The following day we decided to walk on the 'mainland' concentrating on tracking down members of the concession's lion pride. Other guides and guests at Kanana had seen lions on a game drive a day earlier and so we were able to concentrate on this area of the concession. The walking was eventful and filled with general game, but none of them were exhibiting any of the signs of predators being nearby. As we had seen so clearly when we spotted the leopard and her cub, large mammals such as impala, kudu and giraffe as well as monkeys, baboons and even birds will let you know if there are any predators in the area. But all was quiet in the bush this morning, no tracks or sounds to alert us to the presence of any cats.
And then they were there. As we rounded some low bushes, no more than thirty meters away, lay two huge male lions staring directly at us.
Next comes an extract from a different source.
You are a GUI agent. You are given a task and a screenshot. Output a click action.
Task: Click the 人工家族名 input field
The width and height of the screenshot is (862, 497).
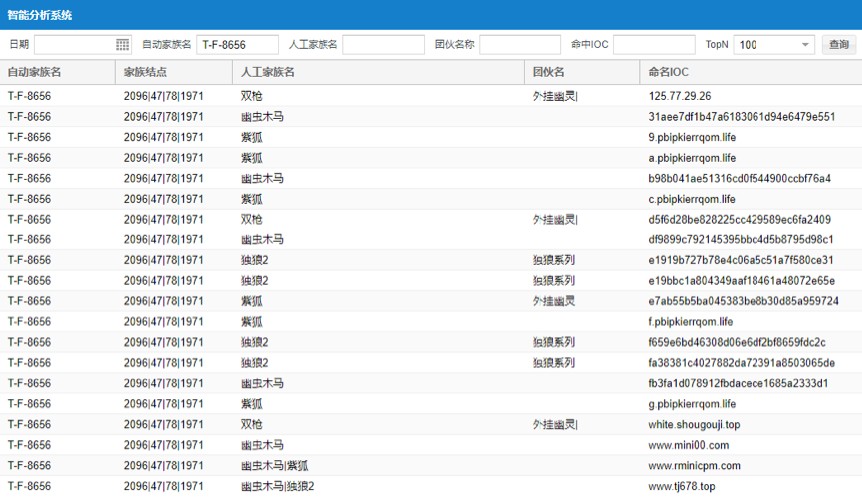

The lions had clearly heard us coming and were, thankfully, not surprised by our appearance. They remained sprawled upon the grass, eyeing us with a level of disdain that only cat lovers will truly understand!
Our behavior at this proximity was extremely important and I reminded Tim that whatever happened he was not to make any sudden movement, let alone think about running! We stopped moving and evaluated their behavior for several minutes. Once it was clear they were extremely relaxed and did not consider us a threat, we slowly moved further away from them, before stopping to enjoy these magnificent animals. So relaxed were the lions that one of them even fell asleep while we watched them!
Tim was extremely fortunate to experience a wide variety of game and habitat on while walking in the Okavango, but undoubtably the most vivid memories from our time together, will be our exciting and humbling interactions with two of Africa's apex predators!